**EXERCISE DESCRIPTION:**
Whatever appears in the records, write it out again exactly.
** Opening DATA EXCERPTS block **
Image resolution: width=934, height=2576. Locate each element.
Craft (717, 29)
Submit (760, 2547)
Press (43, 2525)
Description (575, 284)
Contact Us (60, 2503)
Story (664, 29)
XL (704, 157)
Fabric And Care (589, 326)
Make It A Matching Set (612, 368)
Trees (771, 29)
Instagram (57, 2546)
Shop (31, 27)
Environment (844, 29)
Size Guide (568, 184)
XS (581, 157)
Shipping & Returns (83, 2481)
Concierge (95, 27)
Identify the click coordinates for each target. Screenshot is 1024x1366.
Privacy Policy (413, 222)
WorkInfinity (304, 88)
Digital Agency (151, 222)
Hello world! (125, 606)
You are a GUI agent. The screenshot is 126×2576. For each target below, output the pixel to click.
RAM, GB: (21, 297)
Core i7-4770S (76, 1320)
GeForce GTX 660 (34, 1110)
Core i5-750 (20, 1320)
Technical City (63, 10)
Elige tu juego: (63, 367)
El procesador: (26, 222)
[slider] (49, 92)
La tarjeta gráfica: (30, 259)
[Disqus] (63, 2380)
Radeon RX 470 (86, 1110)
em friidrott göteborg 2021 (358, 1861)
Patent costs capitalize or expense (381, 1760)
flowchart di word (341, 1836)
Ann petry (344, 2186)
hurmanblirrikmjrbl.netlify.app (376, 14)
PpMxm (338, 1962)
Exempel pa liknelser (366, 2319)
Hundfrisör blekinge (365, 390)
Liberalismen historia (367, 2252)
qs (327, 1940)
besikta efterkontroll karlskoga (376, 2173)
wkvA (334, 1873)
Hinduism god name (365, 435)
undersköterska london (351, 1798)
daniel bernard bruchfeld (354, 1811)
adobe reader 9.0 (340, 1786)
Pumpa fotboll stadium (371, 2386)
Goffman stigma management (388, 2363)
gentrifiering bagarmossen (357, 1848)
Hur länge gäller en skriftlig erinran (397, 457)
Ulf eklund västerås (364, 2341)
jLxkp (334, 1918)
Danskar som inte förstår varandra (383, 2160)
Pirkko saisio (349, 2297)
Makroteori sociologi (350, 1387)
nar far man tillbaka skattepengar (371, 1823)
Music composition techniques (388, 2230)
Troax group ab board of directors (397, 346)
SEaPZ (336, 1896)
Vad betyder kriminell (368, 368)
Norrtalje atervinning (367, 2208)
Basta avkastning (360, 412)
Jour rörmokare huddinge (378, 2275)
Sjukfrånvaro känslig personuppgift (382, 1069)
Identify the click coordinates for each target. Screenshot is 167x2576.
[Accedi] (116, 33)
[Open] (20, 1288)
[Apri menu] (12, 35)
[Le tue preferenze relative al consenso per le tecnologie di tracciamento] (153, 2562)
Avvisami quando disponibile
** Closing DATA EXCERPTS block **
**THE ANSWER:**
Image resolution: width=934, height=2576. Locate each element.
Craft (717, 29)
Submit (760, 2547)
Press (43, 2525)
Description (575, 284)
Contact Us (60, 2503)
Story (664, 29)
XL (704, 157)
Fabric And Care (589, 326)
Make It A Matching Set (612, 368)
Trees (771, 29)
Instagram (57, 2546)
Shop (31, 27)
Environment (844, 29)
Size Guide (568, 184)
XS (581, 157)
Shipping & Returns (83, 2481)
Concierge (95, 27)
Identify the click coordinates for each target. Screenshot is 1024x1366.
Privacy Policy (413, 222)
WorkInfinity (304, 88)
Digital Agency (151, 222)
Hello world! (125, 606)
You are a GUI agent. The screenshot is 126×2576. For each target below, output the pixel to click.
RAM, GB: (21, 297)
Core i7-4770S (76, 1320)
GeForce GTX 660 (34, 1110)
Core i5-750 (20, 1320)
Technical City (63, 10)
Elige tu juego: (63, 367)
El procesador: (26, 222)
[slider] (49, 92)
La tarjeta gráfica: (30, 259)
[Disqus] (63, 2380)
Radeon RX 470 (86, 1110)
em friidrott göteborg 2021 (358, 1861)
Patent costs capitalize or expense (381, 1760)
flowchart di word (341, 1836)
Ann petry (344, 2186)
hurmanblirrikmjrbl.netlify.app (376, 14)
PpMxm (338, 1962)
Exempel pa liknelser (366, 2319)
Hundfrisör blekinge (365, 390)
Liberalismen historia (367, 2252)
qs (327, 1940)
besikta efterkontroll karlskoga (376, 2173)
wkvA (334, 1873)
Hinduism god name (365, 435)
undersköterska london (351, 1798)
daniel bernard bruchfeld (354, 1811)
adobe reader 9.0 (340, 1786)
Pumpa fotboll stadium (371, 2386)
Goffman stigma management (388, 2363)
gentrifiering bagarmossen (357, 1848)
Hur länge gäller en skriftlig erinran (397, 457)
Ulf eklund västerås (364, 2341)
jLxkp (334, 1918)
Danskar som inte förstår varandra (383, 2160)
Pirkko saisio (349, 2297)
Makroteori sociologi (350, 1387)
nar far man tillbaka skattepengar (371, 1823)
Music composition techniques (388, 2230)
Troax group ab board of directors (397, 346)
SEaPZ (336, 1896)
Vad betyder kriminell (368, 368)
Norrtalje atervinning (367, 2208)
Basta avkastning (360, 412)
Jour rörmokare huddinge (378, 2275)
Sjukfrånvaro känslig personuppgift (382, 1069)
Identify the click coordinates for each target. Screenshot is 167x2576.
[Accedi] (116, 33)
[Open] (20, 1288)
[Apri menu] (12, 35)
[Le tue preferenze relative al consenso per le tecnologie di tracciamento] (153, 2562)
Avvisami quando disponibile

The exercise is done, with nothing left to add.